The school has nine unfilled teacher positions for core instructional areas, Silva-Hodges said. However, according to the district’s hiring website, the number of vacancies the district is trying to fill at the high school is closer to 25 when including positions like the principal, associate principal, special needs teachers, and automotive technology instructors, among others.

The district cut 42 staff positions at Brockton High in the spring due to budget deficits, though several of the positions were ultimately reinstated, according to Silva-Hodges.

Hiring teachers two months into the school year, though, can be especially challenging, since most accept their positions well before the school year starts.

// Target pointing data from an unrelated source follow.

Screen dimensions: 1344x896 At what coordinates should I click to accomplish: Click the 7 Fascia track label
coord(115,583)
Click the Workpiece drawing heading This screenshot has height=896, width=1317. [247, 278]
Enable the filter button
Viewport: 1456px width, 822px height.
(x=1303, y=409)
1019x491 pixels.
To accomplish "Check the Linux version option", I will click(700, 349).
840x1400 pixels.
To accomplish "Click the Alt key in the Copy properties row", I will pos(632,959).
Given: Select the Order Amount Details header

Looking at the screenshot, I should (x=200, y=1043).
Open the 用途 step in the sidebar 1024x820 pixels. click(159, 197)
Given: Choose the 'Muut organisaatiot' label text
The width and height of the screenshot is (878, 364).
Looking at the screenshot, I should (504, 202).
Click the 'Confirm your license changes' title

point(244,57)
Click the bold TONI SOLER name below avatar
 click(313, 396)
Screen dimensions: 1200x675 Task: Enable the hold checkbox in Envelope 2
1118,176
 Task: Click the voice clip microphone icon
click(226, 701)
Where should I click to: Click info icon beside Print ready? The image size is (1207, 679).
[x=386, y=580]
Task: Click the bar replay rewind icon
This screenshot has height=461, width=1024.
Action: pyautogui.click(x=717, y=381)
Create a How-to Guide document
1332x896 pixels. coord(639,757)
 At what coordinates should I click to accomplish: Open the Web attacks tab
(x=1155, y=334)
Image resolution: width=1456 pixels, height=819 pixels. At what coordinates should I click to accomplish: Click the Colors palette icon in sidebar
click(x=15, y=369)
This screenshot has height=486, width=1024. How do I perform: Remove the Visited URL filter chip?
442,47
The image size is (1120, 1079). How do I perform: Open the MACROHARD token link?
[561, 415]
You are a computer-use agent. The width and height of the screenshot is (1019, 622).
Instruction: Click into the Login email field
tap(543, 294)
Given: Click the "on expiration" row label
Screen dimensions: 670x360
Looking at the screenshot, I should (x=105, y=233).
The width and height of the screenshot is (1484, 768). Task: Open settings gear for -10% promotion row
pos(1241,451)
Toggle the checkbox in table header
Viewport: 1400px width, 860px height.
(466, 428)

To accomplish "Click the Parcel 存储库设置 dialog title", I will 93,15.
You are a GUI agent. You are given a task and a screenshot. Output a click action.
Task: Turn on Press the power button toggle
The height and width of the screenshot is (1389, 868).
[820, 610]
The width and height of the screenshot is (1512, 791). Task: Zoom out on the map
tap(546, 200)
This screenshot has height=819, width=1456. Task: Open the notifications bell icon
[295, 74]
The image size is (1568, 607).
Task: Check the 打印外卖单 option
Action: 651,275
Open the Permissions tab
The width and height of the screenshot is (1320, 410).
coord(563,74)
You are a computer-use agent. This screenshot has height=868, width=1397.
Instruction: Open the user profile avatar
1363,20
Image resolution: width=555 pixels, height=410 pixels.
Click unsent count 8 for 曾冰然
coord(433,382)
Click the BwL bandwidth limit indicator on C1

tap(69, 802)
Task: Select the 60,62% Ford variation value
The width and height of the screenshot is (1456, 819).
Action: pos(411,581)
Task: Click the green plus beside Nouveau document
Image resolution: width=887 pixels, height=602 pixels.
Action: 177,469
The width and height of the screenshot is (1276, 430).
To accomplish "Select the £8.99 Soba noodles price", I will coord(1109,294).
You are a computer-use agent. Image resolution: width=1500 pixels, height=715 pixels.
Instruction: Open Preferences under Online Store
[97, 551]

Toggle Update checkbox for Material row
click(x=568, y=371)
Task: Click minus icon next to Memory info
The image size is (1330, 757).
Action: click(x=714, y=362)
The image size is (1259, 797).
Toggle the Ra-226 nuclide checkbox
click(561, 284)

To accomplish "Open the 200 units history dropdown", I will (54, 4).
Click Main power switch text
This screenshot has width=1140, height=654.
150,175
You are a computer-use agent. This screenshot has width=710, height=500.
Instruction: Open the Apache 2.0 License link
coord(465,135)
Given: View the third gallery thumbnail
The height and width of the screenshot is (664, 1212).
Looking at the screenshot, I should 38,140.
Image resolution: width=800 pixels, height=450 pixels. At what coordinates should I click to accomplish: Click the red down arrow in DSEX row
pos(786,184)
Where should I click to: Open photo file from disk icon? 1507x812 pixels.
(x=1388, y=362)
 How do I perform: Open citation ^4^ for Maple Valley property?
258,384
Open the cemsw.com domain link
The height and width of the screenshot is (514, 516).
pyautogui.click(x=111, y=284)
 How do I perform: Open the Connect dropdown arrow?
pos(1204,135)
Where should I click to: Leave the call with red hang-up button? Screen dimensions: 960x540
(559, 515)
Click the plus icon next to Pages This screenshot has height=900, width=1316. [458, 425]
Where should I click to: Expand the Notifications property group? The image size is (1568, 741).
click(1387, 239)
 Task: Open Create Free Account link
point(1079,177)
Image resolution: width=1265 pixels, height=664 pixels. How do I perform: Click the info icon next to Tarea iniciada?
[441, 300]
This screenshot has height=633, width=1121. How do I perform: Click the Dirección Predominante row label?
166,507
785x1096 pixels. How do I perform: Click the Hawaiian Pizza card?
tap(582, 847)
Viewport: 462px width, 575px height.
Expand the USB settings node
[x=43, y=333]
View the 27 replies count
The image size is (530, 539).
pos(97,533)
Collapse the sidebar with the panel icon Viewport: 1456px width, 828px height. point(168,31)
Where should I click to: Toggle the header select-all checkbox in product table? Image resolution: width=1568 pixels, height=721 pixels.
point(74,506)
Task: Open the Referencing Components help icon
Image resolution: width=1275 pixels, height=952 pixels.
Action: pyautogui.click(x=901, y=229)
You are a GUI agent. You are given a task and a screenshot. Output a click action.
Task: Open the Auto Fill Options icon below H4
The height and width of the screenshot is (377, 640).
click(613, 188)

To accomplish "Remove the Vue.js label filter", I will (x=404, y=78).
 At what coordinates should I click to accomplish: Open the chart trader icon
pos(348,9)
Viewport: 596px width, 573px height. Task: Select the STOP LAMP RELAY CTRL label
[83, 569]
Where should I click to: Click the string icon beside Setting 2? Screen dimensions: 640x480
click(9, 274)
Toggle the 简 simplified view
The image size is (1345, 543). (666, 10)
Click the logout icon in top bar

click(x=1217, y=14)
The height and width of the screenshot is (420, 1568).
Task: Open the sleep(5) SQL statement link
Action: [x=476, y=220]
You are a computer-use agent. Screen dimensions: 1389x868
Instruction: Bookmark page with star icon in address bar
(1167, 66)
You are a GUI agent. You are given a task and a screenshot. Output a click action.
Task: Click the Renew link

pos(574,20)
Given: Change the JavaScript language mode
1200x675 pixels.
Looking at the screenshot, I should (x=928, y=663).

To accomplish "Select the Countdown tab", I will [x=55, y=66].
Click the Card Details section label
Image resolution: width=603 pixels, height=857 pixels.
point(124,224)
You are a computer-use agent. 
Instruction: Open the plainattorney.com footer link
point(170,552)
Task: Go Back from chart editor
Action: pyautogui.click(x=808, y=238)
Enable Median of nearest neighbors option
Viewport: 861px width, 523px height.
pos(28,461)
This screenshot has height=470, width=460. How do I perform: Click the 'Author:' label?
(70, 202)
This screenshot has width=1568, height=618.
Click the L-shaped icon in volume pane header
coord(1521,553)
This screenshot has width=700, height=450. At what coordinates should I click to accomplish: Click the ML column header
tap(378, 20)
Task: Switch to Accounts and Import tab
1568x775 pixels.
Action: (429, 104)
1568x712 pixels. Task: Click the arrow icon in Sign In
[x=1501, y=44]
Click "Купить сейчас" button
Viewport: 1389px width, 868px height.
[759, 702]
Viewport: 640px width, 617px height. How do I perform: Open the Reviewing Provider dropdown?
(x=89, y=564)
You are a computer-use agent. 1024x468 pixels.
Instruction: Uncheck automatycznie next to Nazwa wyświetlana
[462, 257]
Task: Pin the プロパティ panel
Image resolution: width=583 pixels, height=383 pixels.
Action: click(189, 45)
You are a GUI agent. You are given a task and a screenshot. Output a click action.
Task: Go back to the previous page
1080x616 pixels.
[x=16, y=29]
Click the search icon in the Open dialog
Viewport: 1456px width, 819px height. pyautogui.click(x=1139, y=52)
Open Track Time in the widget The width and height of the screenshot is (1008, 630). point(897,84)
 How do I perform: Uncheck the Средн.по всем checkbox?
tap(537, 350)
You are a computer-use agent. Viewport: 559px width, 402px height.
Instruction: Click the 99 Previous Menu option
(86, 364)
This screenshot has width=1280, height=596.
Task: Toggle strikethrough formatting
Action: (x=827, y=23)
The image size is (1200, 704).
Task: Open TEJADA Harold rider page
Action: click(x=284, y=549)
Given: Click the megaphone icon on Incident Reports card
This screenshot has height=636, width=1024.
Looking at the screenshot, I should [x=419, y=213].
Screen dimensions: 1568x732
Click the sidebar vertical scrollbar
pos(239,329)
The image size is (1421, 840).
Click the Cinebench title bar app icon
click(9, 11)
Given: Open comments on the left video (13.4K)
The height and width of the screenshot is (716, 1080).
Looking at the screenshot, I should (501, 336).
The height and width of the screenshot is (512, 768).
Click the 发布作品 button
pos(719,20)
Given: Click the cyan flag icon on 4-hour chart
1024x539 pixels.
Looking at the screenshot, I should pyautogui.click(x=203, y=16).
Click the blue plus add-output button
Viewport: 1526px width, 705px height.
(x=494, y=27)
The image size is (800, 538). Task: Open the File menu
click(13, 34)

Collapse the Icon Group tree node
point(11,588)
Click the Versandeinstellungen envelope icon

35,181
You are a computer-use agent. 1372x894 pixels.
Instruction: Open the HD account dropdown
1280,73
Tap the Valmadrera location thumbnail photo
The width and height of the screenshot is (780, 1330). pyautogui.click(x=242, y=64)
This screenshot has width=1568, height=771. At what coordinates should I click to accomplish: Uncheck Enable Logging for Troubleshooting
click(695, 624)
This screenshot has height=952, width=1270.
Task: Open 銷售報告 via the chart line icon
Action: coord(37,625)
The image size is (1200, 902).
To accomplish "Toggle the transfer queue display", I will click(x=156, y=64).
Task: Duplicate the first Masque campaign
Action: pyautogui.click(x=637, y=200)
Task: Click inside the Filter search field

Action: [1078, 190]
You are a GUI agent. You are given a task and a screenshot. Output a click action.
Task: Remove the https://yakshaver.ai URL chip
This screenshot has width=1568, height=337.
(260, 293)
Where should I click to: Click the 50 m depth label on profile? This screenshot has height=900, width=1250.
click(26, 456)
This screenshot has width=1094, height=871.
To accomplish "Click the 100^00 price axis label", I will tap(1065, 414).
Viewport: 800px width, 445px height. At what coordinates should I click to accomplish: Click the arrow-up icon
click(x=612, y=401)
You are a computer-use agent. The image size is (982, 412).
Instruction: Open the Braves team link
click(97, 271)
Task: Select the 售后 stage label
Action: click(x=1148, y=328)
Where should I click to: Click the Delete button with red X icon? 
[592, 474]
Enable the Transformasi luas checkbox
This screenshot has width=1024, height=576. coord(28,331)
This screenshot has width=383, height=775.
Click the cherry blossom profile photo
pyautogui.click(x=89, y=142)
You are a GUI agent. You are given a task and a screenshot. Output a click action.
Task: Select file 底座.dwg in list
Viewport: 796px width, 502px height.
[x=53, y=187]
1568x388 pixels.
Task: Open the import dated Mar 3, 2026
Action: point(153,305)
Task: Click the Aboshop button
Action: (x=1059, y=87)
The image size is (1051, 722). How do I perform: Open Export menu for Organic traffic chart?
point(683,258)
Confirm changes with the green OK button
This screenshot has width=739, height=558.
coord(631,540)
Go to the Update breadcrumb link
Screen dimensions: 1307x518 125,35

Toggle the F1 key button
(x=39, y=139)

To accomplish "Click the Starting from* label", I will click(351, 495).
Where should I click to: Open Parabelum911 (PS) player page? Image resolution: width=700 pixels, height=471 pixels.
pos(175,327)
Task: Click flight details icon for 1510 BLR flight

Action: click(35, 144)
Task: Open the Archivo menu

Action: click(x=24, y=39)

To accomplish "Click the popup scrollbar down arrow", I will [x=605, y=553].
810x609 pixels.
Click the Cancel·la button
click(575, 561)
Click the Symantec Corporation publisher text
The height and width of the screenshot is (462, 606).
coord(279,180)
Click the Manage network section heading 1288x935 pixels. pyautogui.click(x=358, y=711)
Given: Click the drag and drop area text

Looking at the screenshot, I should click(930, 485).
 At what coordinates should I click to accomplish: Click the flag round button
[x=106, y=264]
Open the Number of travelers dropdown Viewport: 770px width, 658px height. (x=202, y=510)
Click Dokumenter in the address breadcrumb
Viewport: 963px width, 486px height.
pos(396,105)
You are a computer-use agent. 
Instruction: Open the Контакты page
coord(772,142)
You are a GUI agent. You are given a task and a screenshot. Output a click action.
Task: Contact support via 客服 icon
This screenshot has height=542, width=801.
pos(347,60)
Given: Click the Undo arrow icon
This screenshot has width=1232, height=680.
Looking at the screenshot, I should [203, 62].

“We need to figure out an aggressive plan to recruit so that we don’t have to count on these measures in order to cover classes on a permanent basis,” said Kimberly Gibson, president of the Brockton Education Association. “But those teachers, they’re giving up their prep periods, they’re taking on more responsibility, having to take more work home with them.”

Silva-Hodges said the district’s human resources department is also reaching out to retirees and those who have left the district who might want to return.

“It’s certainly not for lack of effort,” said Silva-Hodges. “We have some irons in the fire and we’re really, really hopeful that that issue will be addressed very soon, because that’s what our kids and our staff at the high school in particular deserve.”